Brendan Canty is best known as the drummer for Fugazi, the now-dormant post-hardcore / indie rock legends who influenced hundreds of bands both well-known and obscure over the last 30 years. And their influence extended beyond music, through their ethical approach to business and art. Highlights from the Fugazi catalog include the 1989 compilation of their early EPs called 13 Songs, their first album Repeater from 1990, and their final album The Argument released in 2001.

Before Fugazi, Canty had already made a mark on the Washington DC music scene with Deadline and Rites of Spring, the latter being notable because it helped push hardcore music into more introspective territory. In addition to many other projects, Canty was also the drummer for the recent MC50 tour featuring proto-punk MC5 guitarist Wayne Kramer.

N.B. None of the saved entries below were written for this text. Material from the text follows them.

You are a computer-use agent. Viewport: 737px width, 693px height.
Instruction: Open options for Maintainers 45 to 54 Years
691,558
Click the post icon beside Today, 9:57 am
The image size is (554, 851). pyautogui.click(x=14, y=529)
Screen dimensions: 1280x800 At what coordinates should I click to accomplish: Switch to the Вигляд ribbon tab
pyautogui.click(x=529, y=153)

Canty currently plays drums for the band The Messthetics, with guitarist Andrew Pirog and Fugazi bassist Joe Lally. The band’s instrumental rock features a healthy dose of experimentation and improv, and their songs at times could even pass for Mahavishnu Orchestra outtakes.

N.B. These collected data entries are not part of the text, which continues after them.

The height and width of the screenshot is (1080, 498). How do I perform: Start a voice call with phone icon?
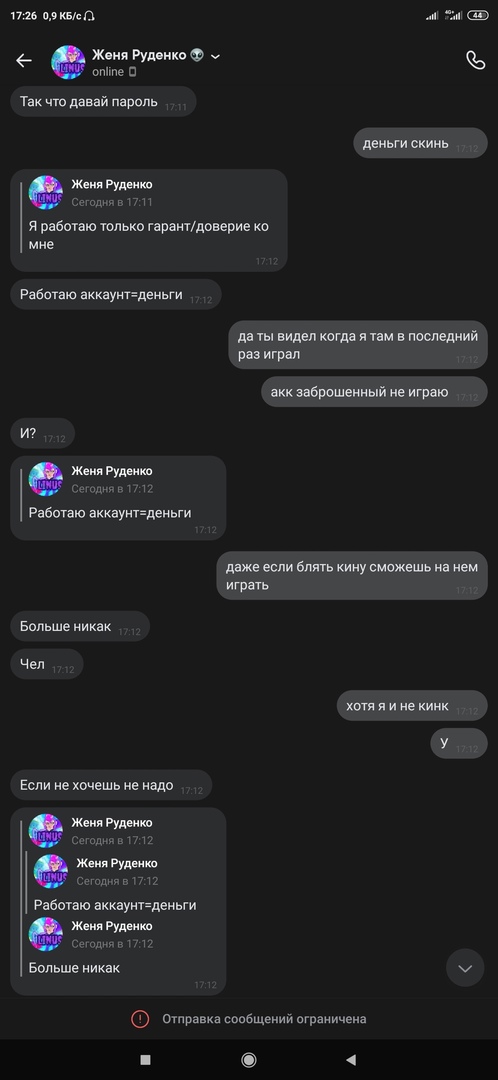pyautogui.click(x=475, y=61)

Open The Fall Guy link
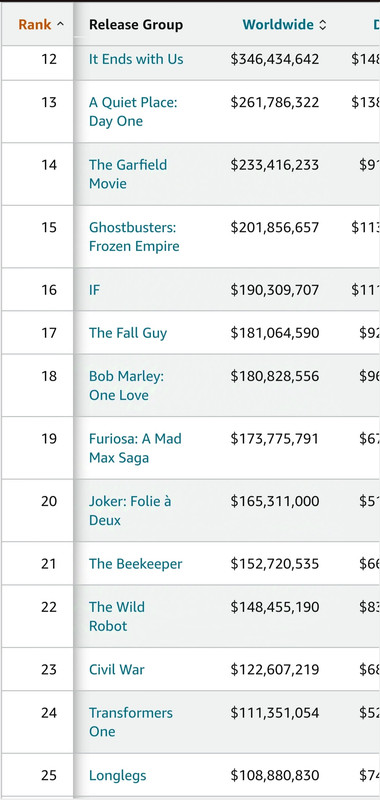click(128, 333)
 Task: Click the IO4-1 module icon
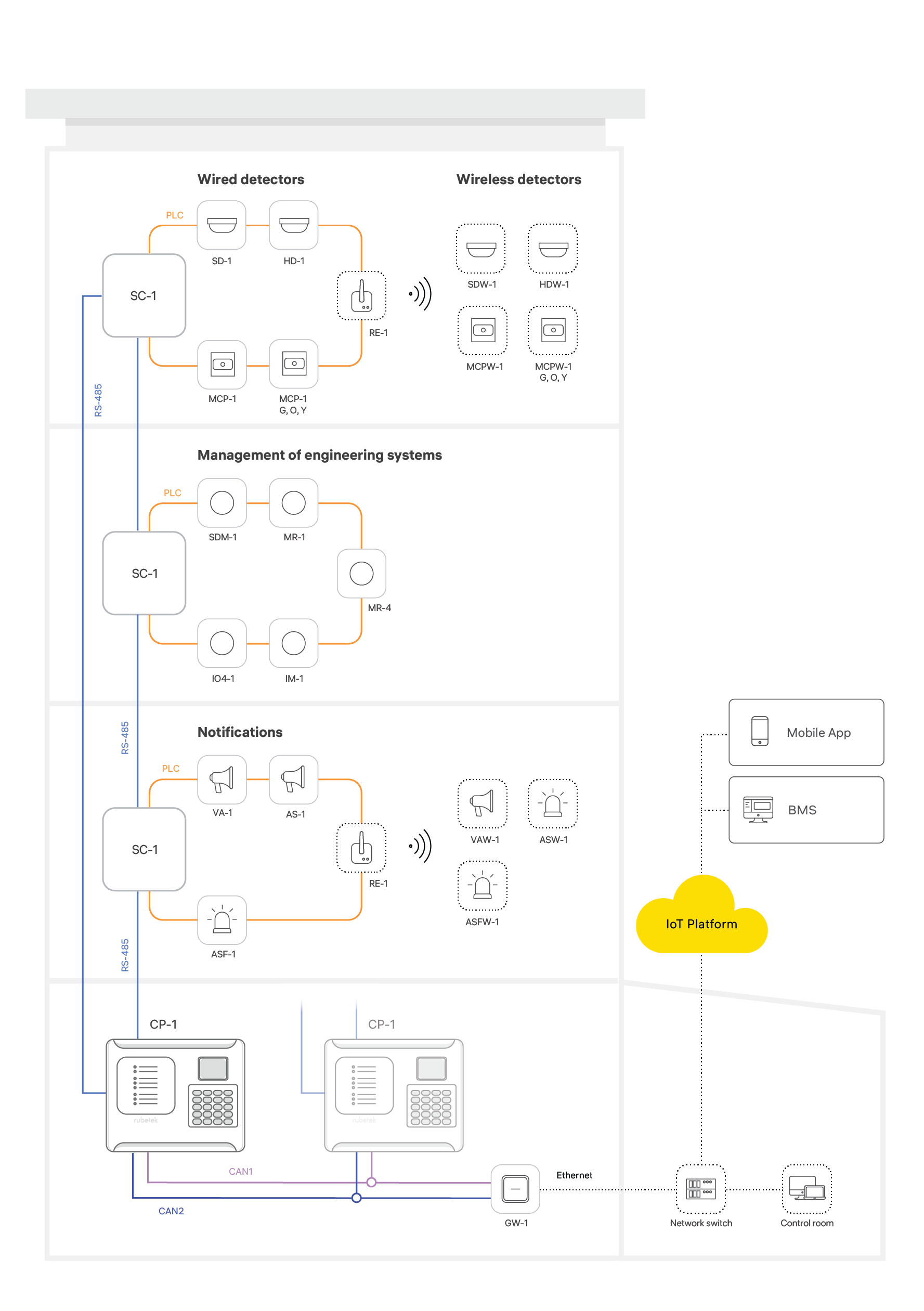[222, 643]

This interview with Brendan Canty was done for a preview article for noozhawk.com for the concert by The Messthetics in Santa Barbara on 4/21/19. It was done by phone on 4/9/19. (Antonia Tricarico photo)


Jeff Moehlis: How have the Messthetics shows been going so far?

Brendan Canty: It’s been great. We’ve played mostly east of the Mississippi, and went over to England for a couple of weeks and over to Japan for a couple of weeks. So it’s been going great. I guess the record came out about a year ago, and we’ve played a lot. I spent the fall last year playing with Wayne Kramer and the MC5, so I took a break from The Messthetics for a few months. That’s why it’s taken us a little while to get around to playing the West Coast.

All told, we really enjoy playing with each other, whether it’s in the practice space or live. They’re not too dissimilar for us. There’s a healthy component of improvisation and noise-making live, when we’re writing, and also when we’re recording. The whole process is really intertwined. Everything’s all miked up and we’re basically capturing things and using the studio as a writing tool.

The other thing that’s been huge for us is we’re getting out there and playing the songs over and over, working through the songs and changing them. The process of becoming a band is something that’s done on a daily basis when you’re on the road, more than anything else. All in all, we’ve had a lot of great shows over the last year.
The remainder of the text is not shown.